In this example, the backend service is named “share. WidgetManager”, the function name is “Initialise”, and the parameters for the function are enclosed in the square brackets.

2. The backend of Application A can invoke the backend interface of Application B using a pipeline method.

3. The frontend of Application A can invoke the frontend of Application B. For instance:

[“AppB”, “GetTitleColor”, [“parameters”]]

Here, “AppB” represents the name of Application B, “GetTitleColor” is the interface provided by the frontend of Application B, and [“parameters”] are the input parameters for the “GetTitleColor” interface.

In summary, the multi-space programming method provided in this embodiment facilitates the invocation of both frontend and backend components within the Desktop Space and Terminai Space. This approach simplifies and standardizes the invocation relationships between applications, thereby reducing the complexity for developers and making it easier to manage inter-application communication.

In the embodiments provided by this application, it should be understood that the described implementations can be realized through hardware, software, firmware, middleware, code, or any suitable combination thereof. For a hardware implementation, the processor may be embodied in one or more of the following units: Application-Specific Integrated Circuit (ASIC), Digital Signal Processor (DSP), Digital Signal Processing Device (DSPD), Programmable Logic Device (PLD), Field-Programmable Gate Array (FPGA), processor, controller, microcontroller, microprocessor, or other electronic units designed to execute the functions described herein, or any combination thereof.

For a software implementation, parts or all of the processes of the embodiments can be executed by instructing the relevant hardware through a computer program. The program can be stored in a computer-readable storage medium or transmitted as one or more instructions or codes on a computer-readable storage medium. A computer-readable storage medium includes both storage media and communication media, where communication media facilitate the transfer of computer programs from one location to another. Storage media can be any available media accessible by a computer. These can include, but are not limited to RAM, ROM, EEPROM, CD-ROM, or other optical disc storage, magnetic disk storage media, or other magnetic storage devices, or any other medium capable of carrying or storing the desired program code in the form of instructions or data structures and accessible by a computer.

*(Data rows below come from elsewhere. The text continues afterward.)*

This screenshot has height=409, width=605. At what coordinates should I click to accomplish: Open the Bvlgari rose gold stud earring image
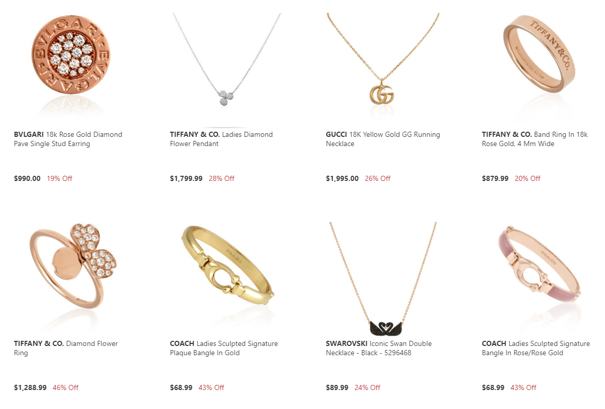pos(70,65)
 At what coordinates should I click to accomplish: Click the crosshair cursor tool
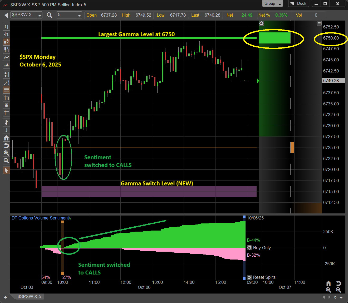coord(6,113)
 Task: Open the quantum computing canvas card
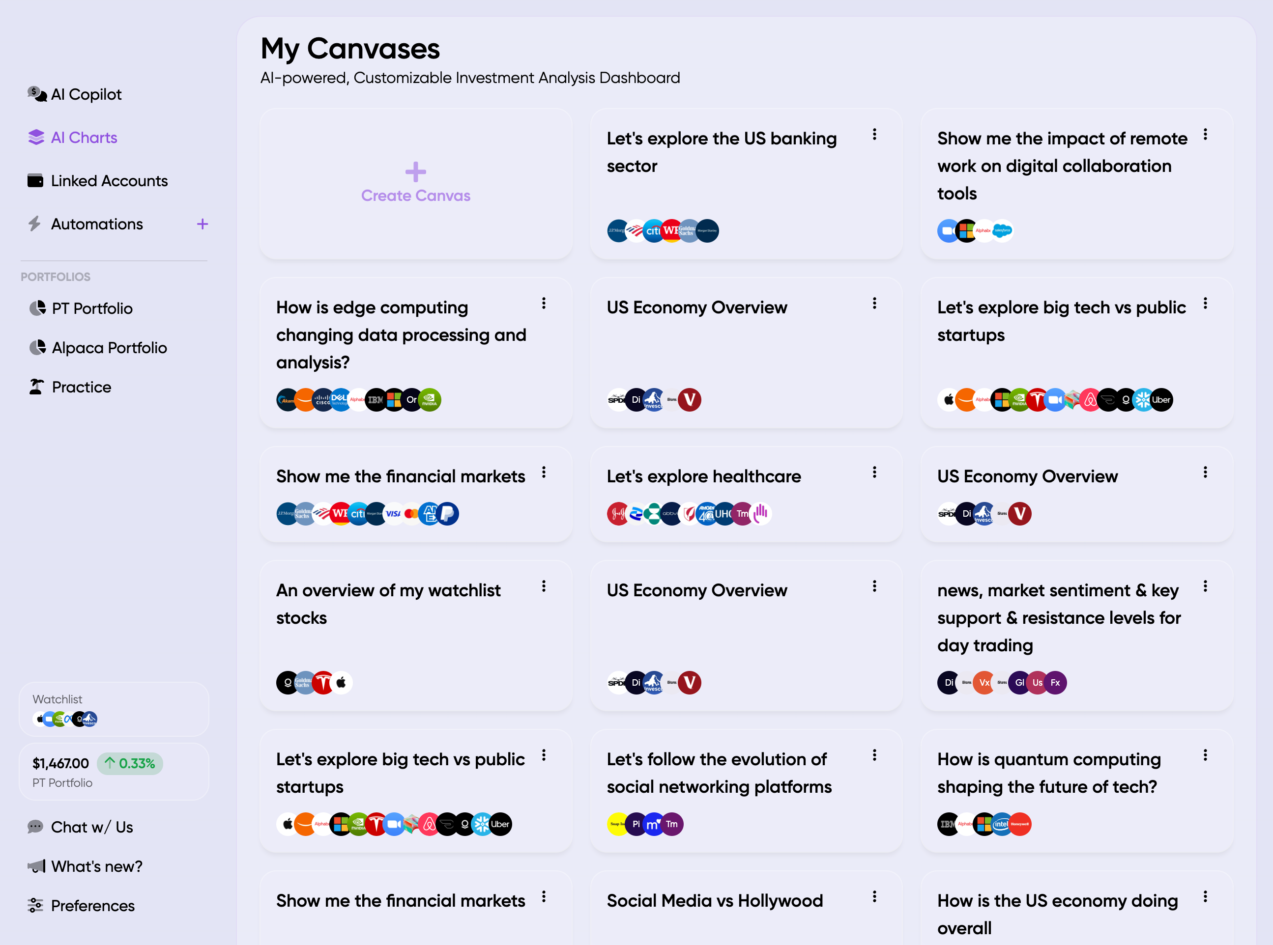pos(1049,773)
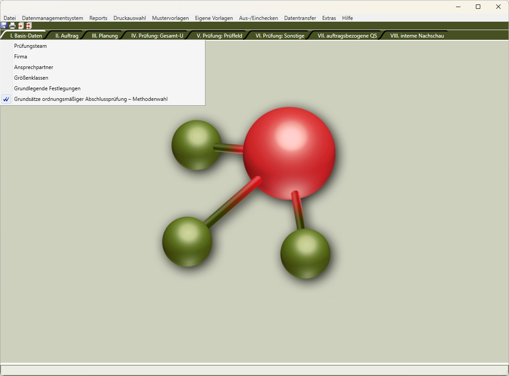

Finally, it should be noted that the above descriptions are merely preferred embodiments of this application and are not intended to limit the scope of the application. Although this application has been described in detail with reference to the preceding embodiments, those skilled in the art may still make modifications to the technical solutions described in the aforementioned embodiments or perform equivalent replacements of some of the technical features. Any modifications, equivalent replacements, improvements, etc., made within the spirit and principles of this application shall fall within the scope of protection of this application.